Mbaru roots for control of capital flows

January 4, 2012

, NAIROBI, Kenya, Jan 4 – A financial expert is calling on the government to restrict how foreign traders channel their investments in and out of the country, saying the current trend has ended up benefiting a few people at the expense of the masses.

Renowned investment banker Jimnah Mbaru says the government should borrow a leaf from Asian countries that have various models such as capital controls and monitoring flows.

He recommends that Kenya could then adopt a mix of options that can help it maximise the benefits of an open market while at the same time shielding the country from potential risks.

“I think there may be time and opportunity to review the situation. I think we need more facts, we need to look at the data a little more closely before we can make a proper policy statement,” he advised.

Currently, Kenya lacks a policy on capital account primarily because it tries to set itself apart as the most liberalised economy in the East African region so as to attract investments into the country.

But while this stance has worked by enabling the country to attract some capital flows, it has also been detrimental to the economy.

For instance, between 2003 and 2007 the country witnessed a boom in the Nairobi Stock Exchange (NSE) which grew by 400 percent; an explosion that was attributed to the high involvement of foreign investors who came into the country in droves to take advantage of the significant economic growth.

The exchange rate was also affected as it suddenly appreciated and impacted the country’s exports.

The events that followed the bungled 2007 General Election however saw the investors pull out and they have since largely stayed away from the market due to both internal and external economic developments that have consequently also contributed to poor performance at the bourse.

A lot of volatility has also been seen on the local unit front since 2008.

A United Nations economist Charles Abugre argues that the near crash of the stock market after such a robust rally is driven by the fact that most of these investors are always looking to make a quick buck and hardly invest in long term projects. They tend to get their money out of the country at the first sign of trouble, he points out.

“There has been a lot of flow of money into the stock market and that is why there was a boom and in my view this is also what fuelled the housing boom. Short money flows in quickly but it also flows out rapidly.

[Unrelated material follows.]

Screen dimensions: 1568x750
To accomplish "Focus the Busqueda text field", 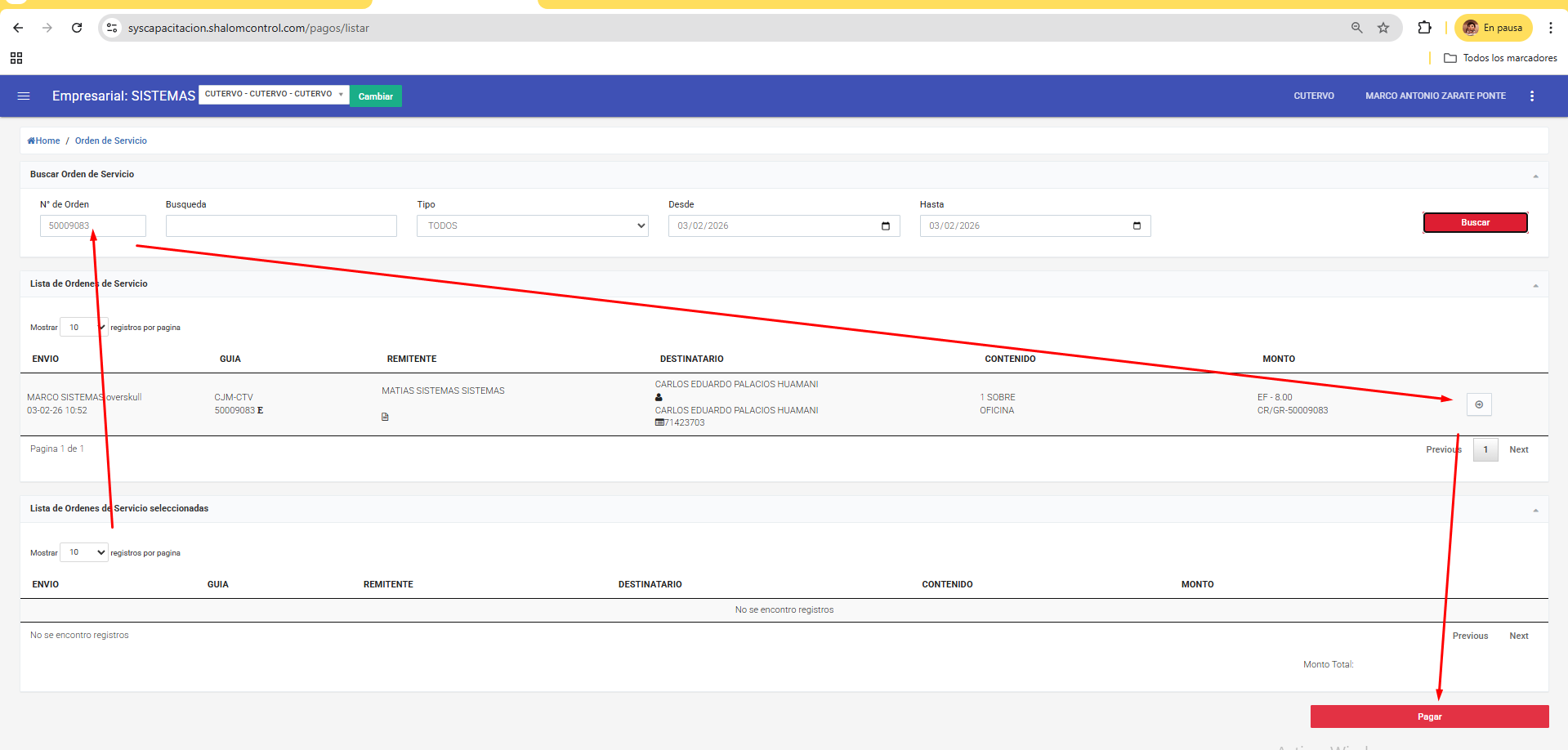I will coord(281,226).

It comes in hot and goes out hot,” he said at an earlier interview with Capital Business.

“The fact that it is possible to rapidly transfer capital in large quantities abroad suggests that the liberalisation of the capital account cannot only be a means of attracting investment but also a means of rapid disinvestment which can then create a massive problem,” Abugre said.

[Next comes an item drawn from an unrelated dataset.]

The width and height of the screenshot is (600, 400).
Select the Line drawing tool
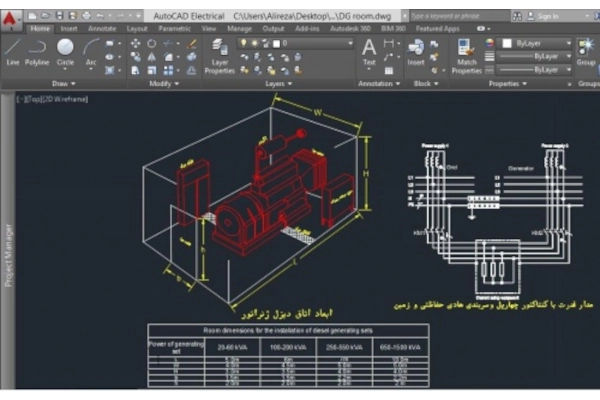tap(13, 52)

This ability to move money in and out of the country without any restrictions has further fuelled illicit capital flight which a recent report estimated to have accumulated to Sh541.3 billion ($6.36 billion) in 2010.

“A number of economists have singled out portfolio diversification motives, political and macroeconomic instability -particularly conflicts and macroeconomic volatility-, fiscal deficits, and expected devaluation of local currencies, as some of the root causes of capital flight,” documented the report titled ‘Bringing the Billions Back’ published a Swedish democracy and rights organisation Forum Syd.

However, it also cited other factors such as tax evasion by multinationals, corruption and poor governance as other causes of this vice.

Many economists concur that it is such policies that the government has adopted that have made Kenya so vulnerable to the perennial balance of payment deficit and the swings in interest rates and the local currency.

This, they say makes a case for the tightening of the rules in order to insulate the economy from external shocks.